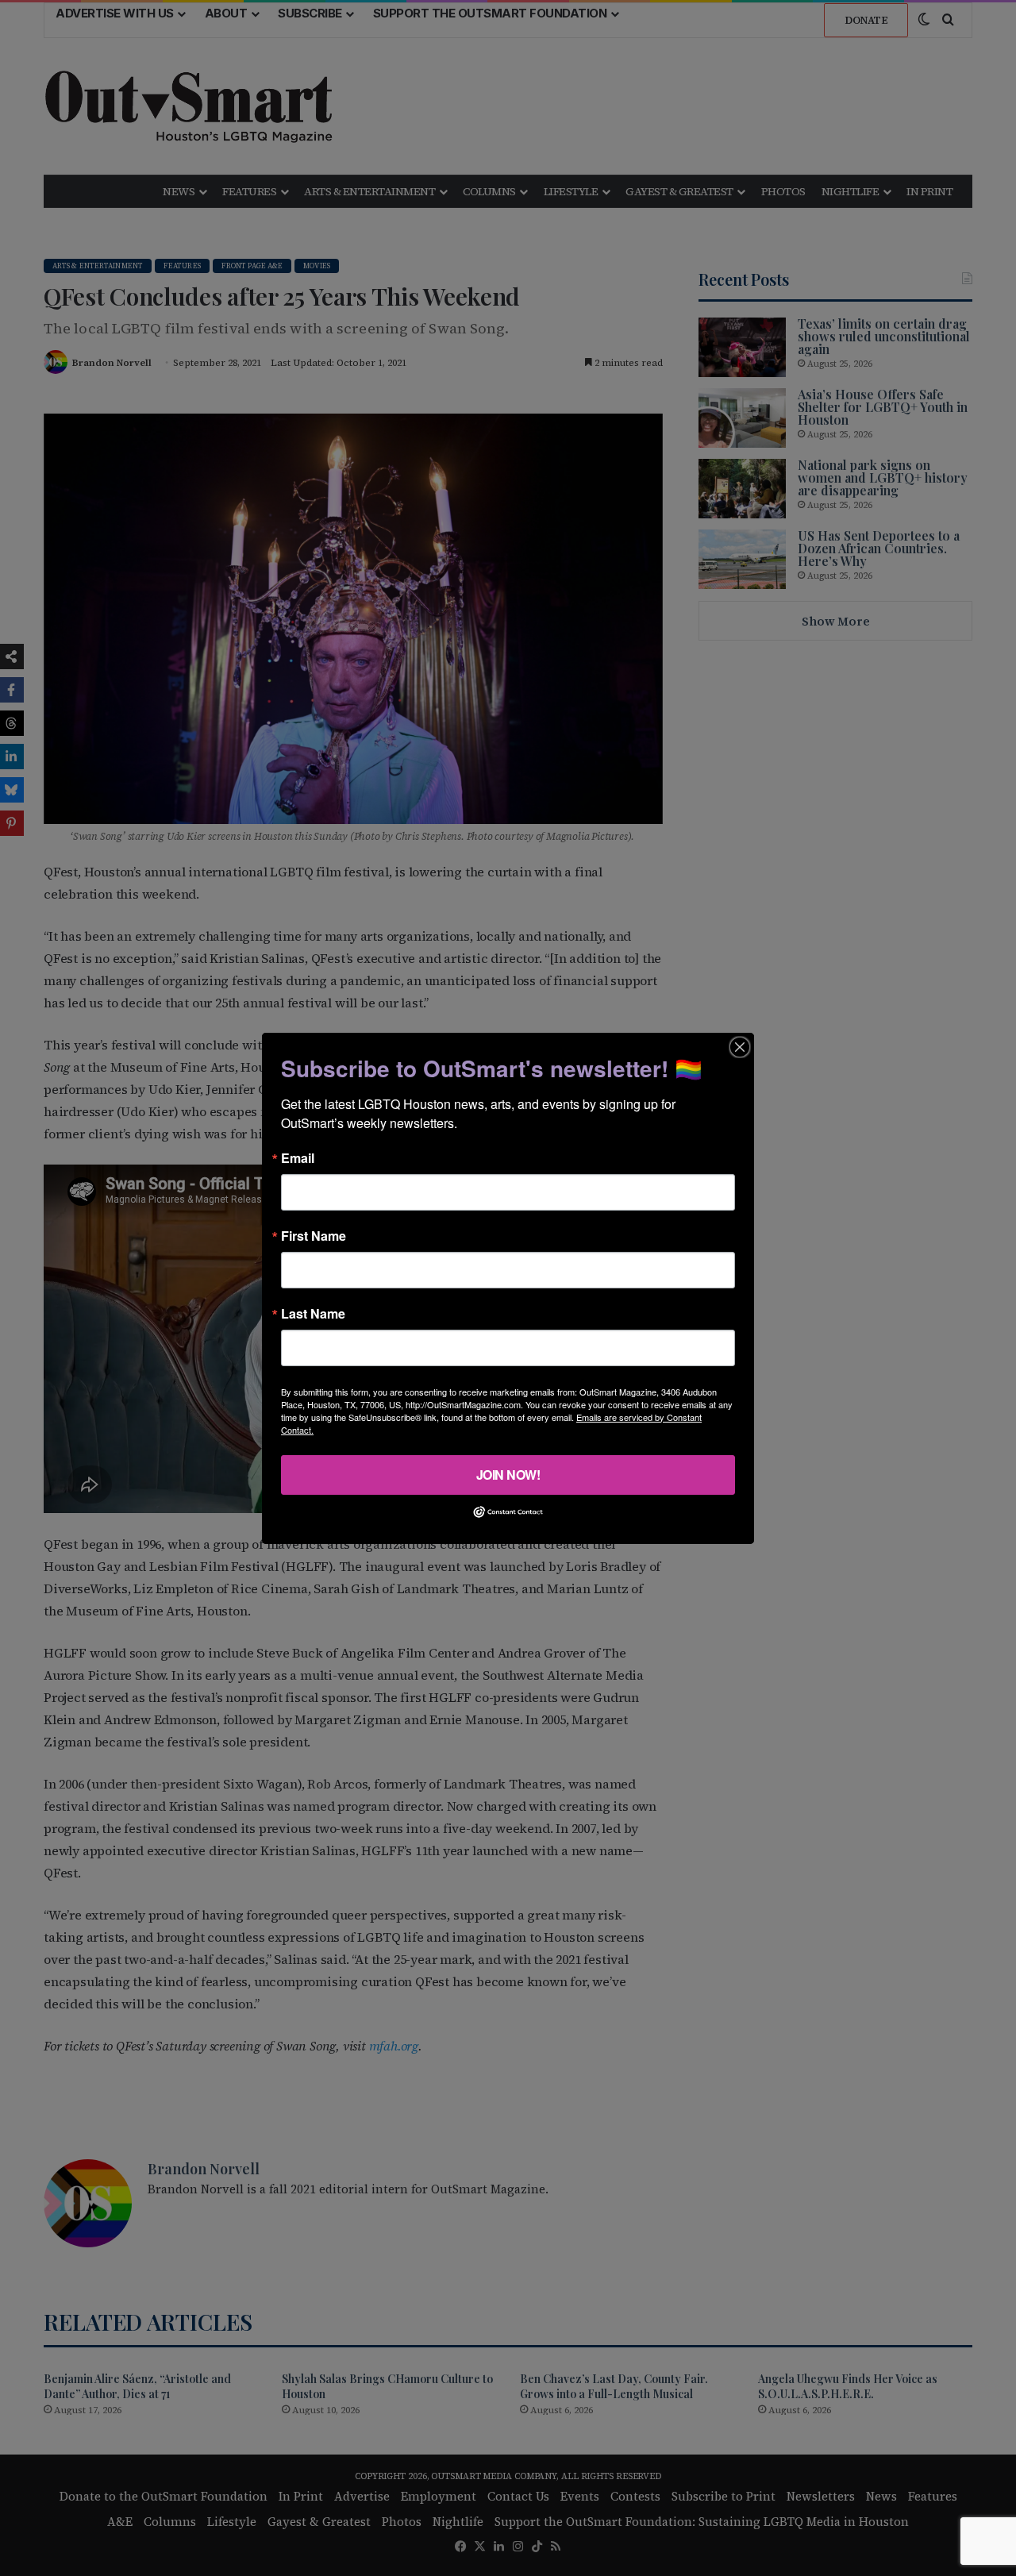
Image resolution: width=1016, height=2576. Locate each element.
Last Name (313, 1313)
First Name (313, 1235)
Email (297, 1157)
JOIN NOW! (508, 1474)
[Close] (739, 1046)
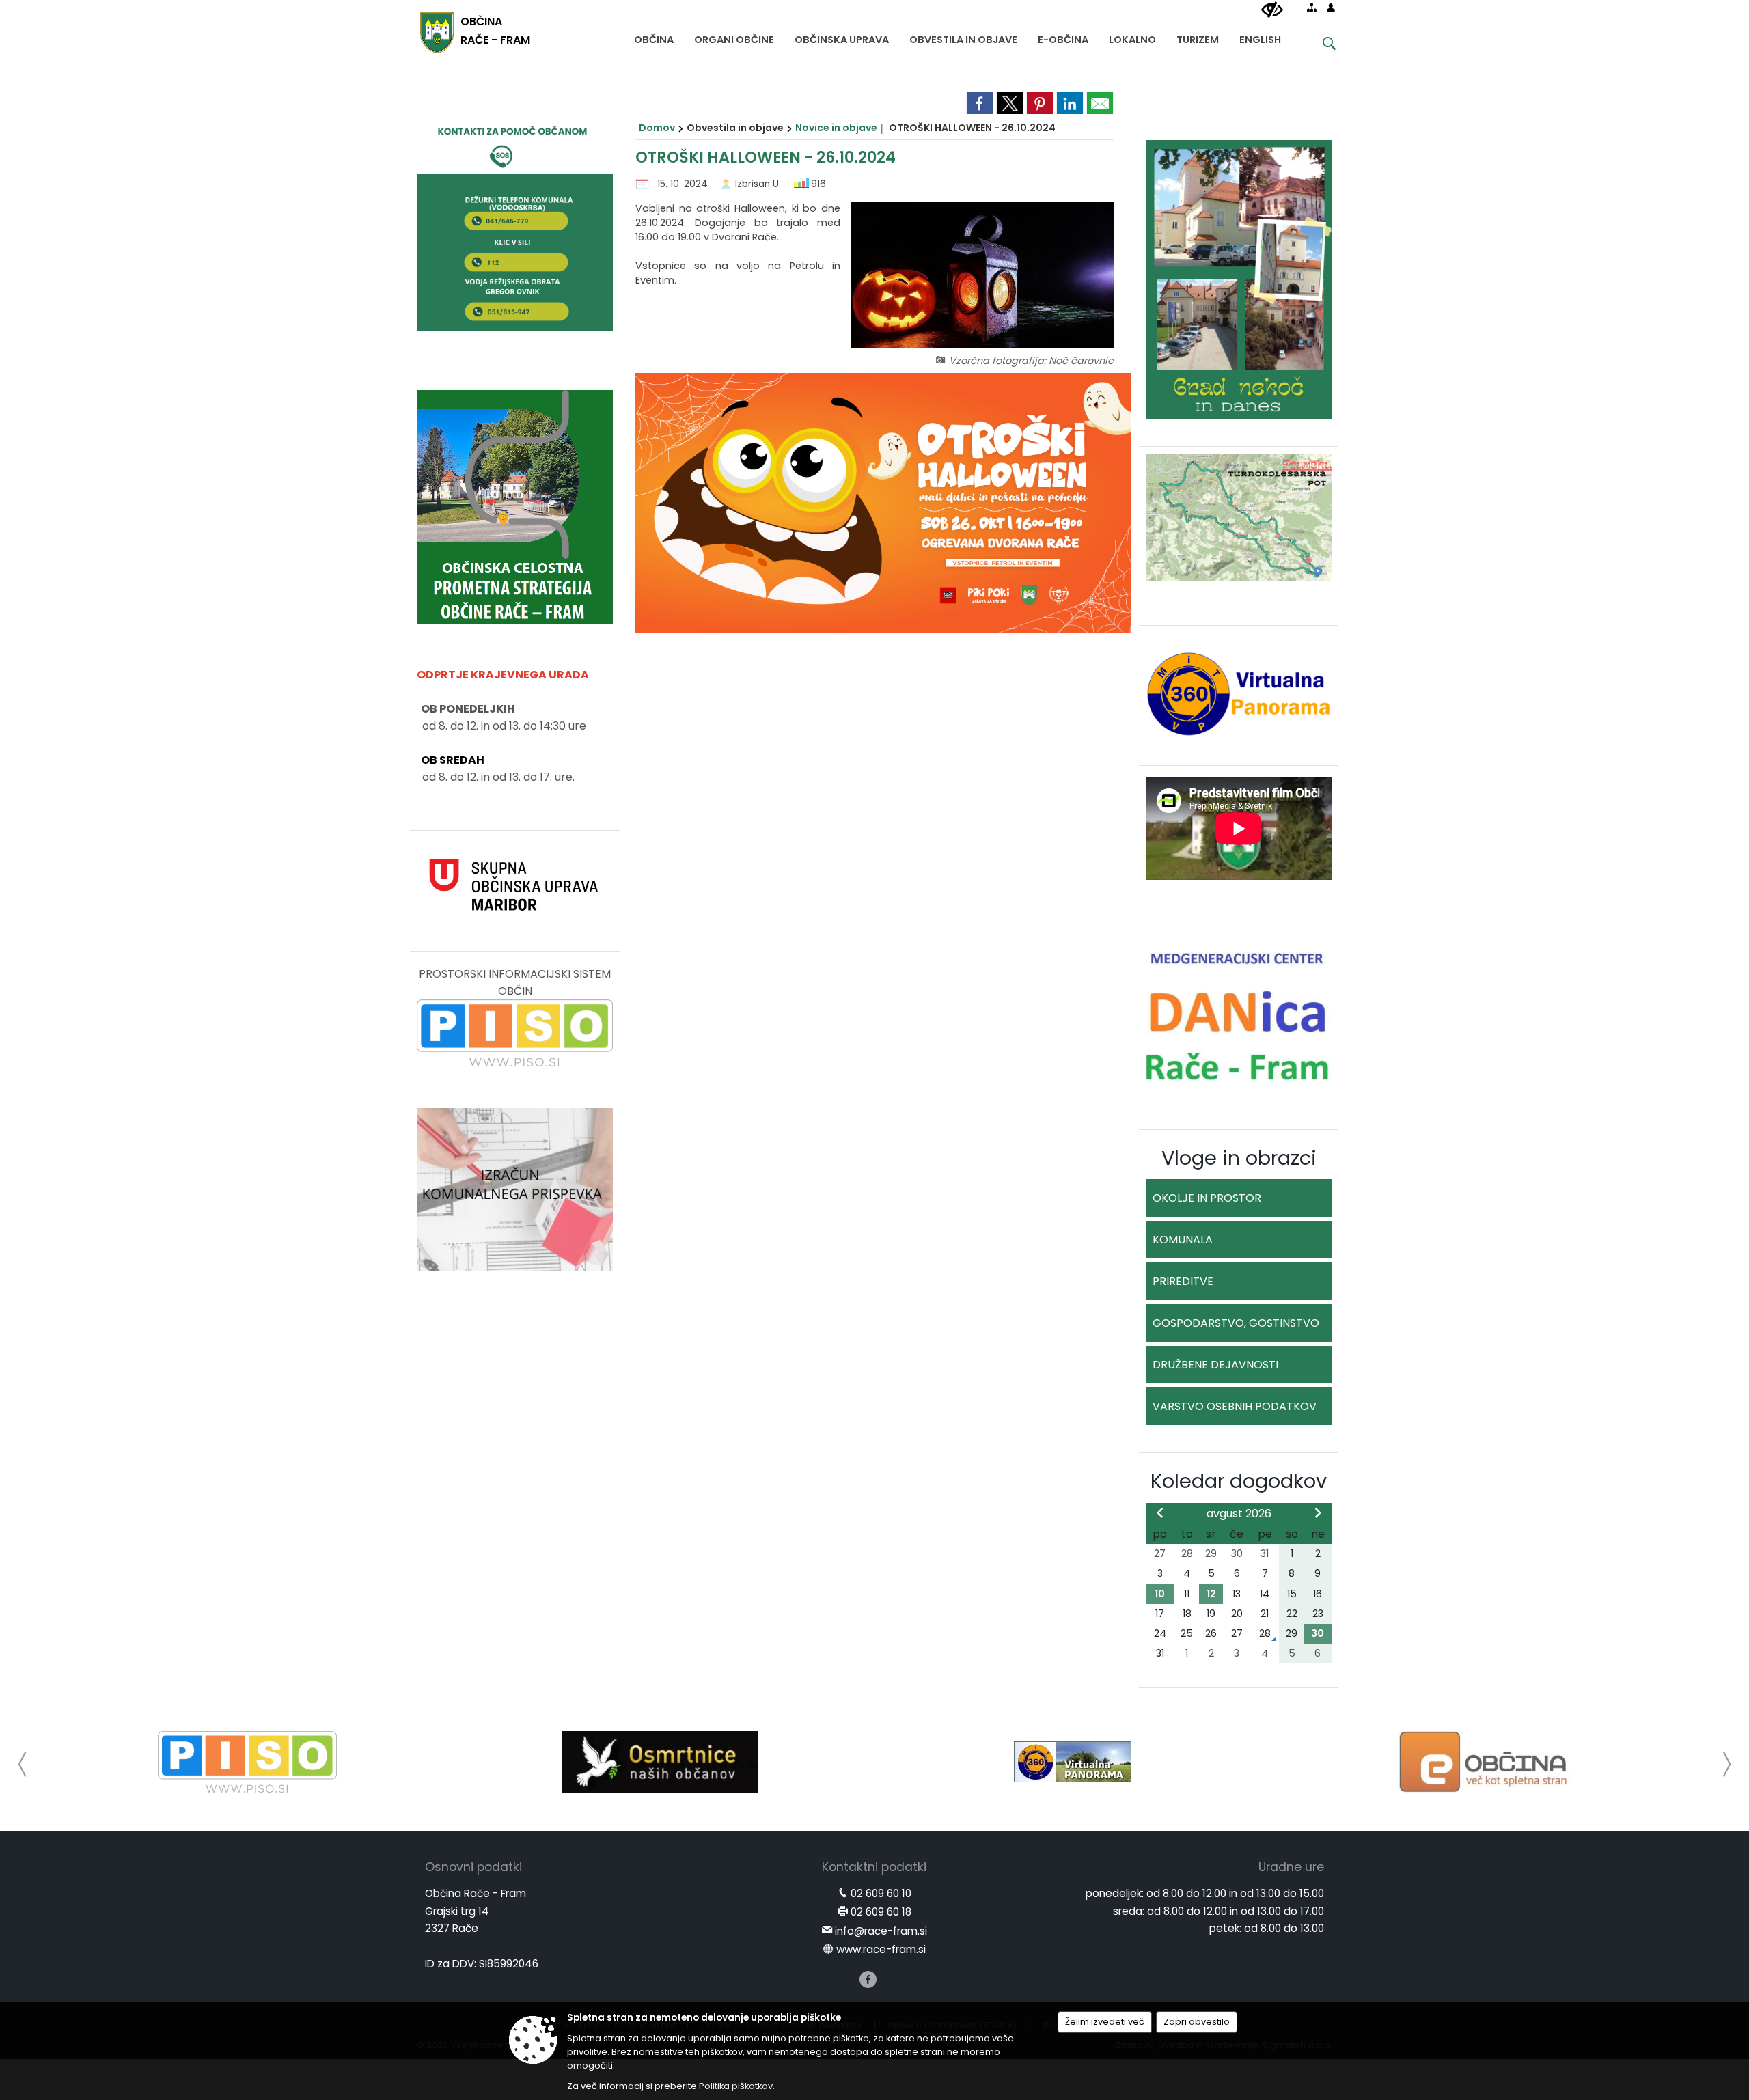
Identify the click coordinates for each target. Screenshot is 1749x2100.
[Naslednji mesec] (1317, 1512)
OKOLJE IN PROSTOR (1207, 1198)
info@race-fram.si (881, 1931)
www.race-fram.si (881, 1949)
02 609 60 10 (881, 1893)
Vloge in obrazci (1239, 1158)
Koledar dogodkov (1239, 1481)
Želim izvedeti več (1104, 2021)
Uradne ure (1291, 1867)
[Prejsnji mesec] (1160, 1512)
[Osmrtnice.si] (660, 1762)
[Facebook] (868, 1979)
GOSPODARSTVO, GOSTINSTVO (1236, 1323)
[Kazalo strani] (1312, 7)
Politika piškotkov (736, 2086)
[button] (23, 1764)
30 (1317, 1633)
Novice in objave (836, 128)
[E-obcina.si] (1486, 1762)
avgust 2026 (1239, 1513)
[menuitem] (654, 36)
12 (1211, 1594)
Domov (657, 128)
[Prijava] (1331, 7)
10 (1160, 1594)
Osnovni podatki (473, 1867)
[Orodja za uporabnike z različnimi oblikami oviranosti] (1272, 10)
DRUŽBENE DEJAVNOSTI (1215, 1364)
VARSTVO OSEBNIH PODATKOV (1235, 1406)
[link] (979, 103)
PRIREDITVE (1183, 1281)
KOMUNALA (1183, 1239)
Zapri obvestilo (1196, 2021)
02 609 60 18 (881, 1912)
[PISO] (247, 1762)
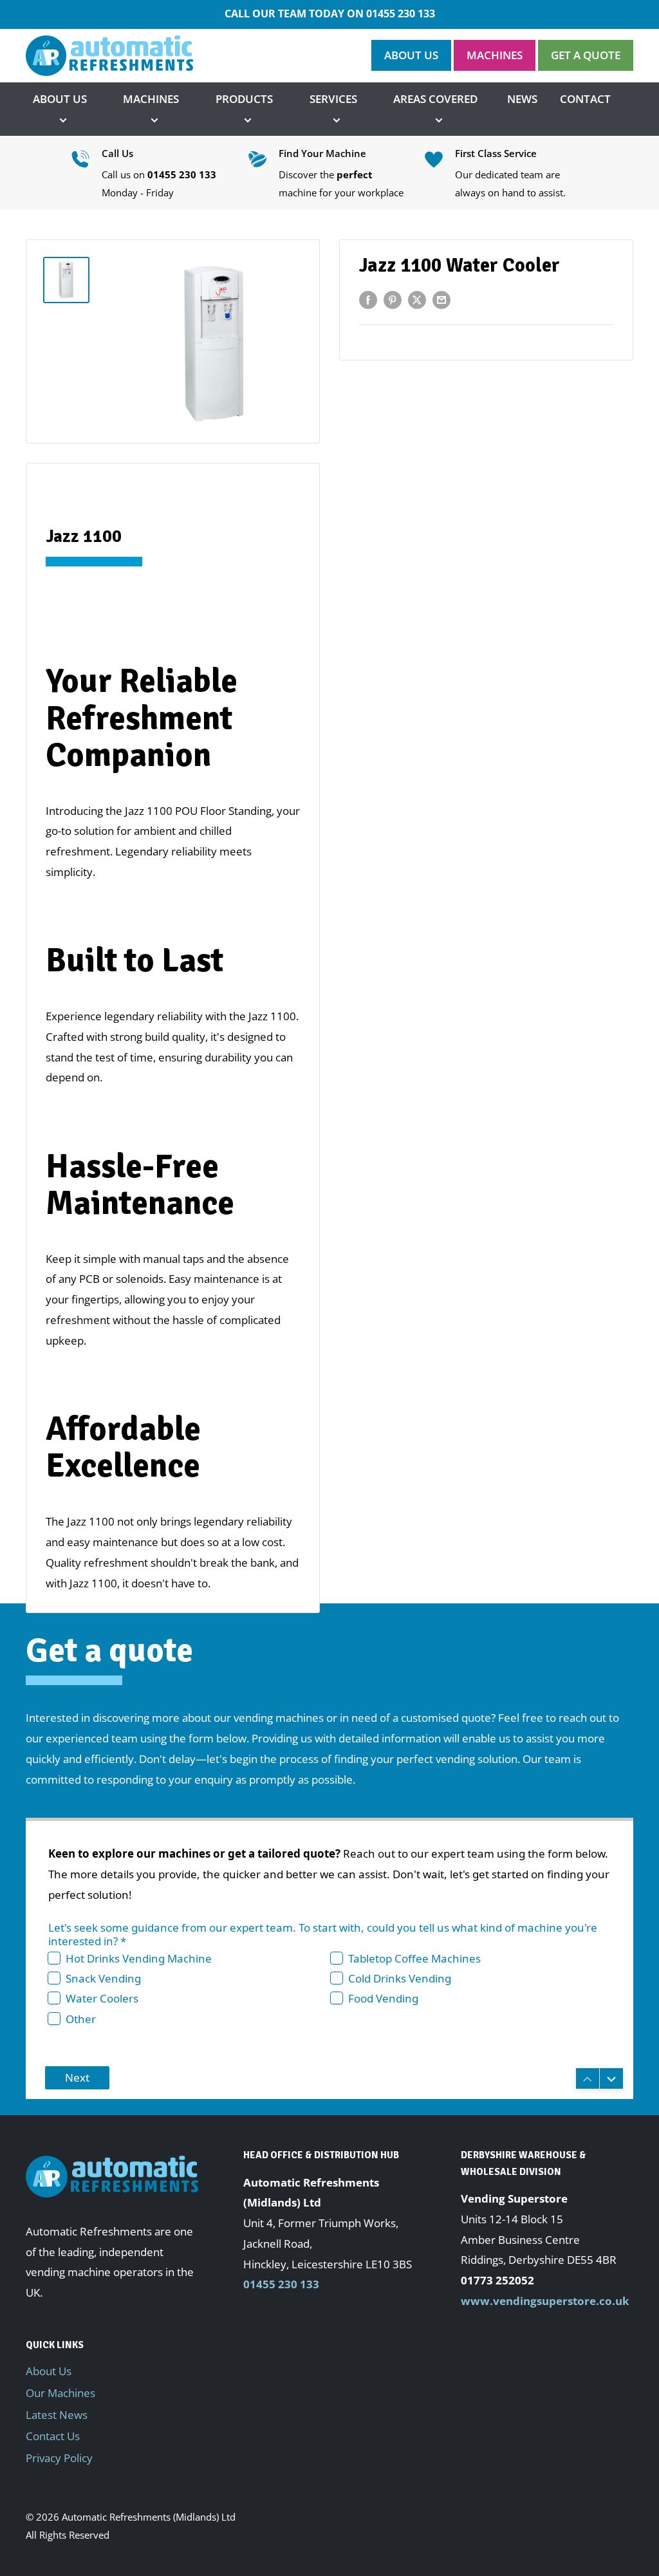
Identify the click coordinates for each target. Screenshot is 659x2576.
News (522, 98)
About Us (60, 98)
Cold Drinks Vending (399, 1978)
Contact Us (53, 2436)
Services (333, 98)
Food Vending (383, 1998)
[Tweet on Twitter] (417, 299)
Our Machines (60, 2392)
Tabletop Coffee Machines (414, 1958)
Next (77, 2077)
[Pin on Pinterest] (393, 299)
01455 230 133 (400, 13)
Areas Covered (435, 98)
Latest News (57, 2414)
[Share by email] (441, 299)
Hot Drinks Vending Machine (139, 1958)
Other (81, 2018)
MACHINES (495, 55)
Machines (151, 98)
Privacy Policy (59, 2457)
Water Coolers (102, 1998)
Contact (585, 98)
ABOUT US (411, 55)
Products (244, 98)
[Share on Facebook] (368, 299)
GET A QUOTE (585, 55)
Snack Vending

======

# [What you should do]
Copy every line that includes the string "each" from the material above.

# [The completed task]
Image resolution: width=1016, height=2576. Locate each element.
Identify the click coordinates for each target. Screenshot is 1749x2100.
Identify the click coordinates for each target. Screenshot is 659x2576.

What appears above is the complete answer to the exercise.